I'll start with the latter. Nabokov can't be labeled a "pervert" for writing this novel. Literature doesn't have the obligation to be moralizing. The characters in a novel can commit the worst humiliations and that's not reason for the author to be condemned. More in his favor, at no time defends Humbert's obsession. Quite the opposite. He's a man who was admitted to sanatoriums several times, before and after meeting Lo, and who is aware of his deviation. He doesn't exalt it, in fact he hides it and represses it for a large part of his life because he knows that it's not right. He himself traces that condition back to his origin, when he was a teenager but that only crystallizes with Dolores Haze. That is, always dreamed, fantasized, wished to conquer a nymphet, and make her his own but only managed to fulfill that fantasy with his Lolita. Lolita in turn is not the tender girl that most twelve years old can be. Despite her young age, she already has some experience in the field and when she's observed by her mother's boyfriend, she voluntarily attracts him, looks for him and in her way seduces him, allowing herself to be seduced. In other words, there are two who play the game, there are two hunters who end up hunted by their respective prisoners. But Lo also knows that what he does with his stepfather is not right. As the novel progresses, we see that the seductive Dolores, cheerful, smiling at the beginning, mutates in a sullen, grumpy, rude and violent adolescent. It's her way of rejecting her lover and herself for allowing herself to enter such a dangerous game.

However, despite this incestuous, scandalous, unnatural union, there is still room for love. In the first instance, Humbert seems to love only the idea of ​​what Lolita represents: "I knew that I had fallen in love with Lolita forever, but I also knew that she would not always be Lolita", as if their relationship was condemned by the expiration of his nymphet condition. However, towards the end of the novel, when he meets her one last time after a three-year estrangement, already grown and married, Humbert confesses "I looked at her and I looked at her and I understood, with as much certainty as I have to die, that I loved her more than anything in this world". Lionel Trilling, the literary critic, said about this novel: "No lover has thought of his beloved with such tenderness, no woman has been so enthralledly evoked, with such grace and delicacy, as Lolita". And I give him the reason. A man who says to his beloved: "I will create a new God, and I will thank him with heartrending cries, if you give me hope, even if it's only microscopic" and that his novel ends with "Lolita of mine" is without a doubt a man in love. Obsessive, jealous, pedophile, solipsist, upset, violent at times, yes, all that and more, but also a man tender and in love, who reveres his goddess with the servitude of a slave.

In addition to the central wicked attraction, the novel has many merits. It's aesthetically delicious and although it evidently has erotic passages, adorned with rich language, it's not pornographic. The sexual scenes are not only not crudely explicit, but they are few in number, ratifying that the novel has a complete and complex argument, beyond the love encounters between the protagonists. It also adds much of a road movie in the adventure of Humbert crossing the country with Lo and is imbued with that American culture of roads, restaurants, motels, commercials and the cult of the plastic. Nabokov manages to portray a country in an acid and visionary, but accurate way, which leaves an aftertaste to irony because Lolita may well be considered a great American novel that has brought new terms to its culture and although it was originally written in English ... it was written by a Russian!
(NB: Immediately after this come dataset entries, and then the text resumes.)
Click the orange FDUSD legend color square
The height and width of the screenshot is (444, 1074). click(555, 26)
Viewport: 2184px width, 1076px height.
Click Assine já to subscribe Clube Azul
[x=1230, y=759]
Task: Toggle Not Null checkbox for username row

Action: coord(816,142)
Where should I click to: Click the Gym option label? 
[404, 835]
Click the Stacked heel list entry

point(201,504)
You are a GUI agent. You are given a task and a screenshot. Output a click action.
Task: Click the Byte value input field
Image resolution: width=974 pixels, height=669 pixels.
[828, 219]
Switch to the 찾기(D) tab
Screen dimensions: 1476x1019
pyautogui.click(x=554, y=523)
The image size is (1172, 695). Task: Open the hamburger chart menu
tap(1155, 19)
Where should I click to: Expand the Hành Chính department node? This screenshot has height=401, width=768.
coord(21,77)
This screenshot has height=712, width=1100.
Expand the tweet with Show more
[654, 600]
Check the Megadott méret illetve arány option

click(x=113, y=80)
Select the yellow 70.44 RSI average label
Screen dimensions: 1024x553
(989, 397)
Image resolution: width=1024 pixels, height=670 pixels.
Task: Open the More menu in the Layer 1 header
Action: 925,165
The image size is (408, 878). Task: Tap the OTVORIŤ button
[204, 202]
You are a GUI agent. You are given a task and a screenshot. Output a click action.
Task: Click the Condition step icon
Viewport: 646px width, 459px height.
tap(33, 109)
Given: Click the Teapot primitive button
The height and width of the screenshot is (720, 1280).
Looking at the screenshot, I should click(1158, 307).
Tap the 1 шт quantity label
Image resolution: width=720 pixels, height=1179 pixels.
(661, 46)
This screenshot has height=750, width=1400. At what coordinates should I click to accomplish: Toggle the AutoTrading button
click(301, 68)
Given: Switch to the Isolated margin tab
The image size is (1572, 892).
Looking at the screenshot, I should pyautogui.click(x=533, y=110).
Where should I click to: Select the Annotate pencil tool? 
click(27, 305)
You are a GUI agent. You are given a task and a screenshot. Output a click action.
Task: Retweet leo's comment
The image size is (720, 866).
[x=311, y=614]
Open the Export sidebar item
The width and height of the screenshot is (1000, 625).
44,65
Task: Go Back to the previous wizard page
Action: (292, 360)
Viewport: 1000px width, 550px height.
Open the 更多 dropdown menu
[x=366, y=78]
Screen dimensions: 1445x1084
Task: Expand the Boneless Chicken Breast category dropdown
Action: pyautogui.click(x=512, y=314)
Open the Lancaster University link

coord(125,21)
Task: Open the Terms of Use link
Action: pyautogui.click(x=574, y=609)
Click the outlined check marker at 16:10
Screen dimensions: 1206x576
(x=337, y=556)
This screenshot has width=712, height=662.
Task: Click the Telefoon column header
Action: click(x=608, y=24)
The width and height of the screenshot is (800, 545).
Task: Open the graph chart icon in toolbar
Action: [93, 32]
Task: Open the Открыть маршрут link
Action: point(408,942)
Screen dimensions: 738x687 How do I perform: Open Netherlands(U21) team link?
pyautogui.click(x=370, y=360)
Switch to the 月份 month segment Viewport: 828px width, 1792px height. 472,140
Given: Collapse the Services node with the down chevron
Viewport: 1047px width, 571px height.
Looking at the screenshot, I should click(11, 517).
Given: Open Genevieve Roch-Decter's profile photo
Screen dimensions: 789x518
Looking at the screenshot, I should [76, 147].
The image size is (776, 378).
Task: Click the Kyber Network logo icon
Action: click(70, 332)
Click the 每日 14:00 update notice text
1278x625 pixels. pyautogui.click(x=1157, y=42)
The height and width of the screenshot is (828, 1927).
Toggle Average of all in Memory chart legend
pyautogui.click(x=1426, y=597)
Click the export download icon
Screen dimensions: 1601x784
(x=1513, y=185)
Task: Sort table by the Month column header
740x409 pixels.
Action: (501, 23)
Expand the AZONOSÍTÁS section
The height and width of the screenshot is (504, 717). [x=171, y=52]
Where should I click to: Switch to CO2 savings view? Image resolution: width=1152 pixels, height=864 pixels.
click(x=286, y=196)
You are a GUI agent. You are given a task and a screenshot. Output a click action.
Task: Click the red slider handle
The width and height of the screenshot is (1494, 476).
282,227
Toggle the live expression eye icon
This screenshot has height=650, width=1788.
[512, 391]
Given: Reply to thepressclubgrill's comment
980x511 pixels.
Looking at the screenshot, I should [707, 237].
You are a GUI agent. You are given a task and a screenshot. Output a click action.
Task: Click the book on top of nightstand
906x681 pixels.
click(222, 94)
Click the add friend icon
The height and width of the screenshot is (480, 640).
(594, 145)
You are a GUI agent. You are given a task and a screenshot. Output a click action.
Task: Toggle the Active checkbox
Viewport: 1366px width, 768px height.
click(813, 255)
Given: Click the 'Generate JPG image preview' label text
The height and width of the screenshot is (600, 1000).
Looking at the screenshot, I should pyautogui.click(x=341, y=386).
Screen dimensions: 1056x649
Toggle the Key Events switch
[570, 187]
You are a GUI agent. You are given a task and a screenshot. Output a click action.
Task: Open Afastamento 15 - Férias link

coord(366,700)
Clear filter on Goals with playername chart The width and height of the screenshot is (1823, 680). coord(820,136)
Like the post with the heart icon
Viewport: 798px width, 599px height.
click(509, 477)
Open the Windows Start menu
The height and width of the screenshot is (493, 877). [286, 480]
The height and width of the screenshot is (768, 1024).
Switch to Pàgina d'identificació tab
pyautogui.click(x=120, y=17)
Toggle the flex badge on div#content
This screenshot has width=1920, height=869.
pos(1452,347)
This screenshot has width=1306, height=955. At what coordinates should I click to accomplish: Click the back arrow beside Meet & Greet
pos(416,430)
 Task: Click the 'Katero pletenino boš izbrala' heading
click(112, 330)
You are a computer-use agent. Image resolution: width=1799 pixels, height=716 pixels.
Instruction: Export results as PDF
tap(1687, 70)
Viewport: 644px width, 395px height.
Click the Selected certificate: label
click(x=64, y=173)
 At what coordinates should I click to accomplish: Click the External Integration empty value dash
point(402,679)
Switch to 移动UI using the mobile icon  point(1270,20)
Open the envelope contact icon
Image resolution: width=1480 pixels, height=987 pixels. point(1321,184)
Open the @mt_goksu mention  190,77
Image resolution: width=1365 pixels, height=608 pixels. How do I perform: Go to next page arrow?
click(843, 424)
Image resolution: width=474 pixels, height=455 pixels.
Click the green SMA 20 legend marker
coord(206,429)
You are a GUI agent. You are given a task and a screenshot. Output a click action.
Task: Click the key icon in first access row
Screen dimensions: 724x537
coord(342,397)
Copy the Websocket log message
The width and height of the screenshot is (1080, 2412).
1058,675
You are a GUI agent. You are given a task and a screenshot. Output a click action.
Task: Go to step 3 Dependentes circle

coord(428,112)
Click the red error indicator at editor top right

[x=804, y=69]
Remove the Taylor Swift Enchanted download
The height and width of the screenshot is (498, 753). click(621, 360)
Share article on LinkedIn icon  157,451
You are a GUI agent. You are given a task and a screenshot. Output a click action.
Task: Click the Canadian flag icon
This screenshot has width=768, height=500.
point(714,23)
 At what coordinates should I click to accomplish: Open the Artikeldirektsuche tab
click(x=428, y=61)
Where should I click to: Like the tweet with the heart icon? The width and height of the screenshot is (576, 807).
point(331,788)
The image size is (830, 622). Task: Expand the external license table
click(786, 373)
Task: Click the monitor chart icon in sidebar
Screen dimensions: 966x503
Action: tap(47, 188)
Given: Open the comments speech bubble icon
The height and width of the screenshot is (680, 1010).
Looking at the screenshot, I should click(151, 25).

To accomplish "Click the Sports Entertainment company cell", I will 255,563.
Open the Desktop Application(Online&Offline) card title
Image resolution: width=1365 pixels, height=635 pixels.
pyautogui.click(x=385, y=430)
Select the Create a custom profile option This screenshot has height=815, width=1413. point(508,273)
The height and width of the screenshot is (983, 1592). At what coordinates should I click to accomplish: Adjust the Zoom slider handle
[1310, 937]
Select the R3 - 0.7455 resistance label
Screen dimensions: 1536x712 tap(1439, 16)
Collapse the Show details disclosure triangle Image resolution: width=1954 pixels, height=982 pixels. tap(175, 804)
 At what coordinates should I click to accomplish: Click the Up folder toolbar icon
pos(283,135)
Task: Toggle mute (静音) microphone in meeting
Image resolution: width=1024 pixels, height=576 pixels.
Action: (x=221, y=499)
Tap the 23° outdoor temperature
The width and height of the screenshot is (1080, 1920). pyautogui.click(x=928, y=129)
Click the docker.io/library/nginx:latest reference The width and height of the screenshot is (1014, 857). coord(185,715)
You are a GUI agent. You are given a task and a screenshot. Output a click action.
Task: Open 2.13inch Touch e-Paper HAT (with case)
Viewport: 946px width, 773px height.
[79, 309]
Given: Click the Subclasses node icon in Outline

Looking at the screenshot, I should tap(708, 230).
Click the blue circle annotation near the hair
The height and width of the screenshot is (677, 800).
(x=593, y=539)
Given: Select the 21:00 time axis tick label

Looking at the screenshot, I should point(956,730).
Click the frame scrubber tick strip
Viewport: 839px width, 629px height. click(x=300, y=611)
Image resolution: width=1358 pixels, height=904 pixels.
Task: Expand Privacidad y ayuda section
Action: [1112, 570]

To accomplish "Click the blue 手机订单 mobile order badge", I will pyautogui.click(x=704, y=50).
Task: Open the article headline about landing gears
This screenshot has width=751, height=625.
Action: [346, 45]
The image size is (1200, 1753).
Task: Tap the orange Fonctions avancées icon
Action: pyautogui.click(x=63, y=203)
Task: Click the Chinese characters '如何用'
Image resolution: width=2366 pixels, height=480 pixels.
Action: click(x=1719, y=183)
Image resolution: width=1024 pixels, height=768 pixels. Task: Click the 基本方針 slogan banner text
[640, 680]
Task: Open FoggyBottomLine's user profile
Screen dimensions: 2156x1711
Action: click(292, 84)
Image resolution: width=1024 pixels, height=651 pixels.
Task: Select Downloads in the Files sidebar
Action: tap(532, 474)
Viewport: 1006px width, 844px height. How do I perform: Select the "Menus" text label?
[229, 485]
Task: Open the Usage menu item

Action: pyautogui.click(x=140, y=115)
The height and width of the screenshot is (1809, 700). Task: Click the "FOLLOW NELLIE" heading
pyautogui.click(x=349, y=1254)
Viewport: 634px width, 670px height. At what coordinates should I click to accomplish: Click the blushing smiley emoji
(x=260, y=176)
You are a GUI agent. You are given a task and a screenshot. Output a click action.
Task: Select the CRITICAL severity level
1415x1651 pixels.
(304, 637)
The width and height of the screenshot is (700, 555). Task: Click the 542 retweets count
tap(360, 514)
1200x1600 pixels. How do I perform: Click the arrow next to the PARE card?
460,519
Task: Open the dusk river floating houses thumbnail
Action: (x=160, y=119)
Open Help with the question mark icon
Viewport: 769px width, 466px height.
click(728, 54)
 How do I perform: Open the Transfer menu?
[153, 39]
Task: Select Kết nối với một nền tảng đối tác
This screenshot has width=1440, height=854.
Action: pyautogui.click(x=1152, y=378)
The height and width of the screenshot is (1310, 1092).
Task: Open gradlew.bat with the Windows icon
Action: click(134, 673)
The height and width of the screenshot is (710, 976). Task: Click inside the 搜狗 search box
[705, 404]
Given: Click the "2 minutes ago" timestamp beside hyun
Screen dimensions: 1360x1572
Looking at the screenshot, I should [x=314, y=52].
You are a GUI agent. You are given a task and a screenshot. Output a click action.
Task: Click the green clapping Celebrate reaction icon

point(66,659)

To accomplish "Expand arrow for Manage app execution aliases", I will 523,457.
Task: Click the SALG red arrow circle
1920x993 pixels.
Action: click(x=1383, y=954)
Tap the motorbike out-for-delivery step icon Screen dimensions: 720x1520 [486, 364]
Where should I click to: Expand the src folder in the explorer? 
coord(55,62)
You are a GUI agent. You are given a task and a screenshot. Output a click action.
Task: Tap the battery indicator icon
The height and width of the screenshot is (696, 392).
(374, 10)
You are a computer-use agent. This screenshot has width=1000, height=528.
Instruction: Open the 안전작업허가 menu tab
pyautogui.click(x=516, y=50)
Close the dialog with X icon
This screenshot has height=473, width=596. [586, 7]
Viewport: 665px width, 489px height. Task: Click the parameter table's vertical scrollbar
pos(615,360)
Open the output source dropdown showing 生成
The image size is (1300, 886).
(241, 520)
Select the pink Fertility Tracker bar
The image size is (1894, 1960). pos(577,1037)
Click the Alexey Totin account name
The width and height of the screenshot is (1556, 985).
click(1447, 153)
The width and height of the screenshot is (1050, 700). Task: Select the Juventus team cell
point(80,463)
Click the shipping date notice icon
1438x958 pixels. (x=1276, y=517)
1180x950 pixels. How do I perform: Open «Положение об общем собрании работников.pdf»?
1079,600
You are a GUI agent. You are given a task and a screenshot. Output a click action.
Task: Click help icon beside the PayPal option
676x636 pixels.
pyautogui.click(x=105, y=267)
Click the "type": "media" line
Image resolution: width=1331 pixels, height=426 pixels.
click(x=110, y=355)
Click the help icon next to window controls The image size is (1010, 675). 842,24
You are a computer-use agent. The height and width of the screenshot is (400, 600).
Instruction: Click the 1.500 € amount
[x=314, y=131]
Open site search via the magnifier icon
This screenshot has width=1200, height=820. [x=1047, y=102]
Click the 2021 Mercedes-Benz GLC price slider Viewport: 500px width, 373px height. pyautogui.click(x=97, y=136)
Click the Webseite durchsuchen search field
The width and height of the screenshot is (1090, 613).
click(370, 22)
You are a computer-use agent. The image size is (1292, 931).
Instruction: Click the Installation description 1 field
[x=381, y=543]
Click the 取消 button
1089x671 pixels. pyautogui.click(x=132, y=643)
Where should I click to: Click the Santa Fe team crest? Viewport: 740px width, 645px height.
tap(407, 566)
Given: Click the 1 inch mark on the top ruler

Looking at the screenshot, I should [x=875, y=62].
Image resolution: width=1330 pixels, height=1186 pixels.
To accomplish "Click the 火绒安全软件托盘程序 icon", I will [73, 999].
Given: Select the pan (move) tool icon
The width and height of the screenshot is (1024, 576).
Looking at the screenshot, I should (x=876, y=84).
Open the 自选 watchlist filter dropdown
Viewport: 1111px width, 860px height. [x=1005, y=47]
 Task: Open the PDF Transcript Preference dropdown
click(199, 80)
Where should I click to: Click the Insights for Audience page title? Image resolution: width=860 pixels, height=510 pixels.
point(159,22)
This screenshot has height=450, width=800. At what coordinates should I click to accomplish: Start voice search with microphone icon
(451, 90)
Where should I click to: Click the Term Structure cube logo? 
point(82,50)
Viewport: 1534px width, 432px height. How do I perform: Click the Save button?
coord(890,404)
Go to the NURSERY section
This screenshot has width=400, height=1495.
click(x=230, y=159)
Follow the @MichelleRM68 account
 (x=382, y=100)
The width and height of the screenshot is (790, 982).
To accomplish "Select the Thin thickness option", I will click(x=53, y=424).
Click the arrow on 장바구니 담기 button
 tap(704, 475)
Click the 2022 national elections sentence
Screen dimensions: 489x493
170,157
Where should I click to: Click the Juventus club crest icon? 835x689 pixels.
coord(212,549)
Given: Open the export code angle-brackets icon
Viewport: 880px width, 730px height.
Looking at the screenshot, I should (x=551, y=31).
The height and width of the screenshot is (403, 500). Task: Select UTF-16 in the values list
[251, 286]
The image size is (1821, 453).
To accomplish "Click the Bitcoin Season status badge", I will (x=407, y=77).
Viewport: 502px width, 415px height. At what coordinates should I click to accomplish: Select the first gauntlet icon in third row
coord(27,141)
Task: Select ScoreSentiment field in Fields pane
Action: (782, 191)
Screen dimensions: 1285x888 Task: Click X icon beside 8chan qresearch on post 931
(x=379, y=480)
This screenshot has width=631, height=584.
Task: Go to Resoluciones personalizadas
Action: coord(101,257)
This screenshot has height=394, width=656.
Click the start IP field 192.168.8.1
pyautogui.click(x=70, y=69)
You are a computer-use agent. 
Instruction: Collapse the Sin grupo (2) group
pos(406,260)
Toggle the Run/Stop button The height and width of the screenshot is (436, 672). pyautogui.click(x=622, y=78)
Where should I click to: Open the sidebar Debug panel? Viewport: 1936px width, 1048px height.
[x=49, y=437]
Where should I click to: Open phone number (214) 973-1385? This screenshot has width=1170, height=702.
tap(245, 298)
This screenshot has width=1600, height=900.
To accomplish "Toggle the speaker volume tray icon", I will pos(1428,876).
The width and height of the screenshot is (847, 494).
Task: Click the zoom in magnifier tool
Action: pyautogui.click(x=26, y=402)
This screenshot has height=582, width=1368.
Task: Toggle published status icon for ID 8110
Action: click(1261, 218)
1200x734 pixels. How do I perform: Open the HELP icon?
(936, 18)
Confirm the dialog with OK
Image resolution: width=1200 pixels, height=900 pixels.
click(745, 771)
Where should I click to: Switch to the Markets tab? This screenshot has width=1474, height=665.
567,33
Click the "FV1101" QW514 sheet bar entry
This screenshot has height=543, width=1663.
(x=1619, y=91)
Undoubtedly it is a great novel that manages to remain in the memory of the reader (of the good reader, of course) not because of the controversy, but precisely in spite of it. Love, obsession, tenderness, madness, violence, revenge, jealousy, all this and more can be seen in a novel that is partly romantic, partly erotic, partly a journey, partly a psychological drama, partly a story of jealousy and revenge, but in its totality is Literature of the best quality.